I love reading about orchids, interesting news articles and seeing pics of pets. What I don't like is reading political opinions, constant prayers and a never ending stream of gibberish like "Jujubeans loves, loves, LOVES that color on you Bluebear!" Sick.

So if you have a Facebook account, and you don't rail against the gubberment, send out hourly prayer requests and can resist the urge to sweet talk your lady or guy, please friend me. In return, I offer you near silence, except for the occasional snide comment about those pictures of you in your pajamas.

Here is a link to my page... http://www.facebook.com/JohnMcGarity


----------



## Wendelin (May 27, 2011)

Sounds good John but I guess I'd be even more silent than you!


----------



## Candace (May 27, 2011)

I'm pretty fed up with all the Farmville chatter, that I can almost puke.


----------



## Sirius (May 27, 2011)

Wendelin said:


> Sounds good John but I guess I'd be even more silent than you!
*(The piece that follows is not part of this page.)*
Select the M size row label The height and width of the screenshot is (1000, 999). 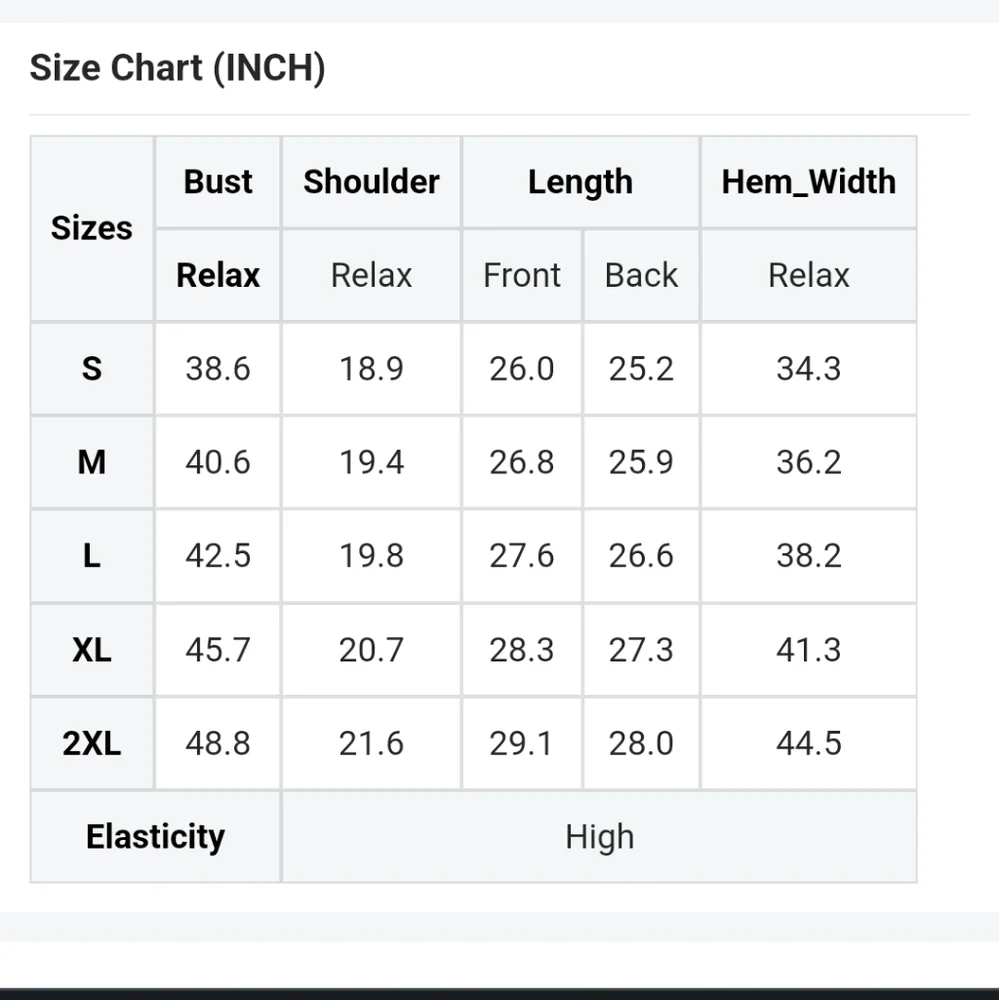[91, 462]
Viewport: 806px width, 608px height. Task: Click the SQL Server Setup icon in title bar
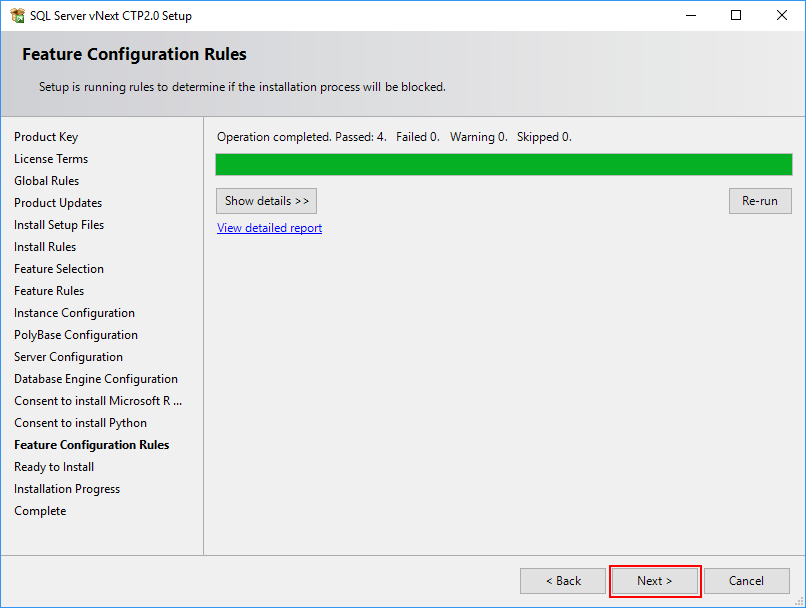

I can handle the silent types.


----------



## Sirius (May 27, 2011)

Candace said:


> I'm pretty fed up with all the Farmville chatter, that I can almost puke.



You should turn Farmville off. I did it a long time ago.


----------



## Candace (May 27, 2011)

PHRAG said:


> You should turn Farmville off. I did it a long time ago.
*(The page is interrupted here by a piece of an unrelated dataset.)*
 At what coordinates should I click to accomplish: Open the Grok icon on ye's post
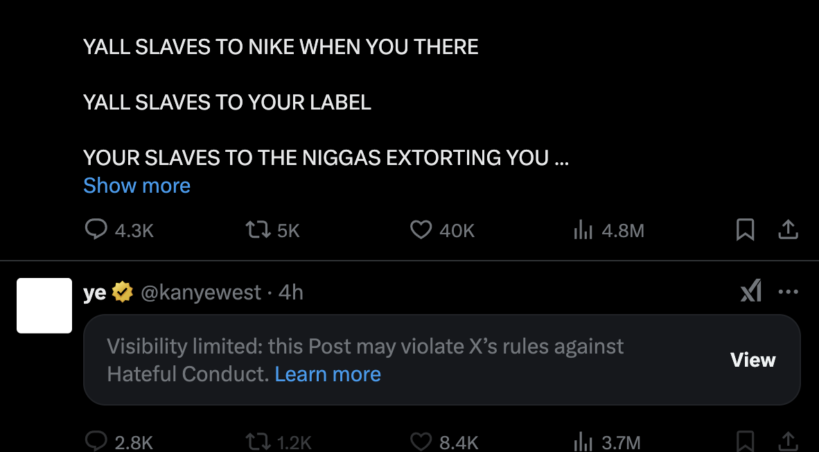click(x=750, y=291)
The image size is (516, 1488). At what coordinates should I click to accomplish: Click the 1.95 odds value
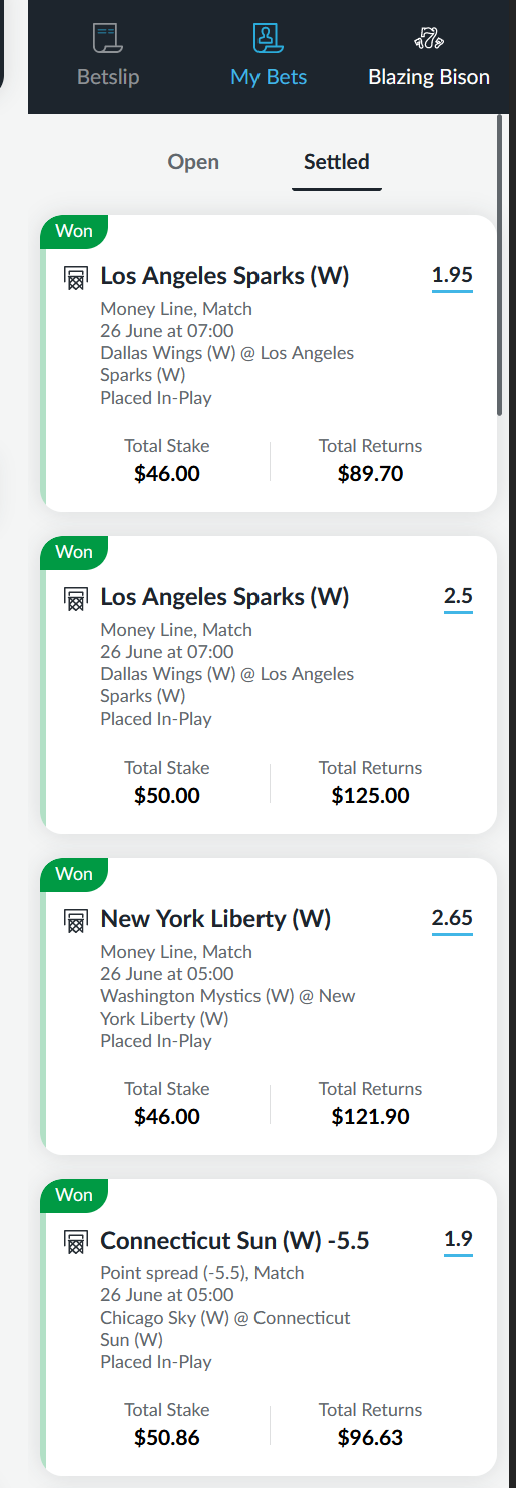pyautogui.click(x=452, y=275)
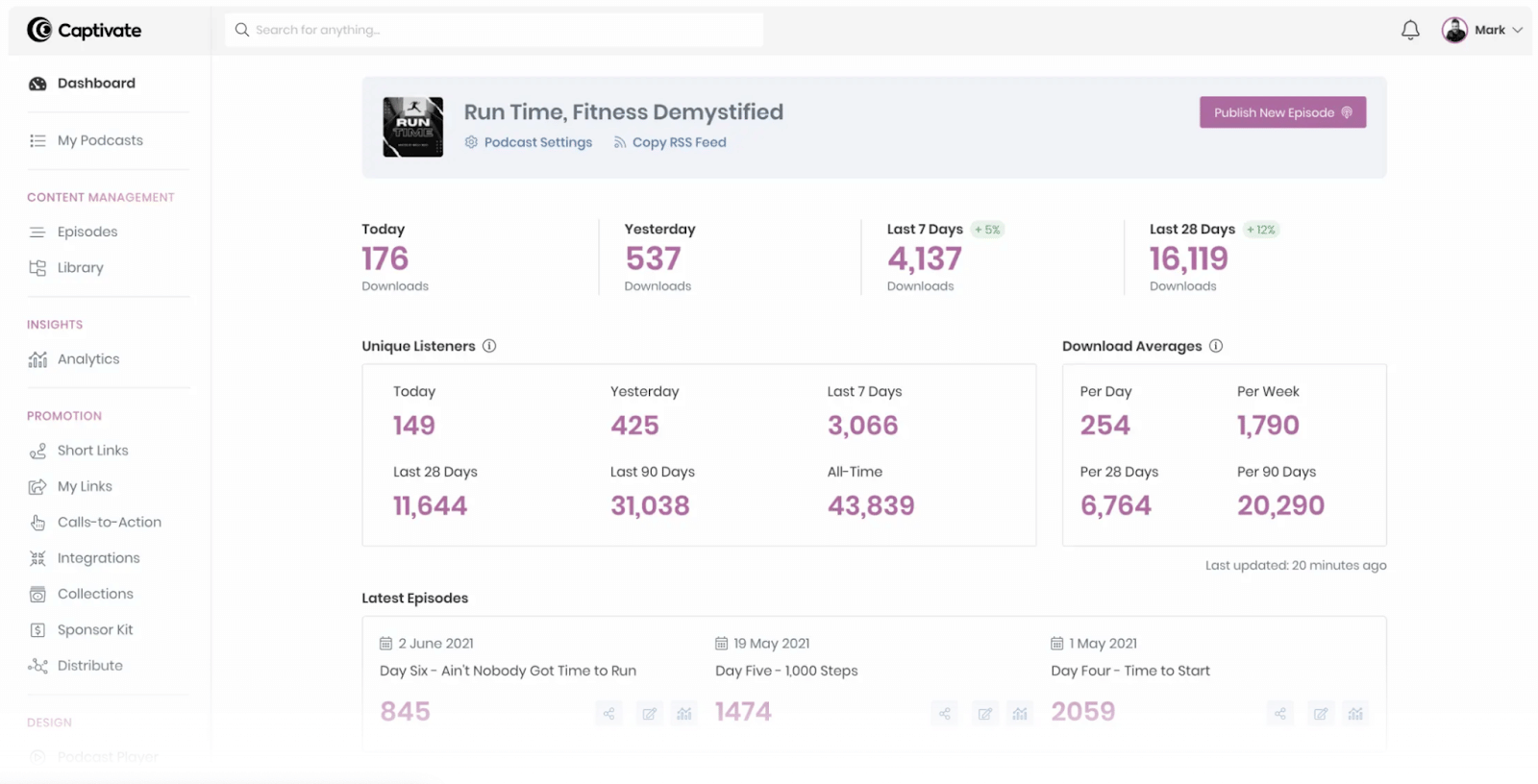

I did but it doesn't stop the chit-chat about it from my dear relatives. Ack.


----------



## Sirius (May 27, 2011)

Candace said:


> I did but it doesn't stop the chit-chat about it from my dear relatives. Ack.



Ooo, that sucks.


----------



## Sirius (May 27, 2011)

I have my first new friend...from Italy! I am cooler by association! My relatives are going to be amazed by my newly acquired international mystique. :rollhappy:


----------



## paphjoint (May 27, 2011)

Facebook will probably get an IPO and go Public 2011/12, then we will all get charged a buck per account:rollhappy:


----------



## paphioboy (May 27, 2011)

I'm taking up the challenge.  Added


----------



## Wendelin (May 27, 2011)

O.K. now, let's be silent together  added !


----------



## Sirius (May 27, 2011)

Awesome! I love everybody's orchid pics.


----------



## SlipperKing (May 27, 2011)

I get on my acct once every two or three months. It bores me. To me it's a big waste of time. the wife is on two, three or more times a day:crazy:


----------



## Shiva (May 27, 2011)

No facebook! No cyber friend! This forum is the place I want to be.


----------



## Heather (May 27, 2011)

PHRAG said:


> I have my first new friend...from Italy! I am cooler by association! My relatives are going to be amazed by my newly acquired international mystique. :rollhappy:



LOL!
This is all well and good John, but I woke up this morning only to be greeted with what Paula Deen did to you last night. Did I really need to hear that? Practice what you preach, dear. oke:


----------



## Yoyo_Jo (May 27, 2011)

Shiva said:


> No facebook! No cyber friend! This forum is the place I want to be.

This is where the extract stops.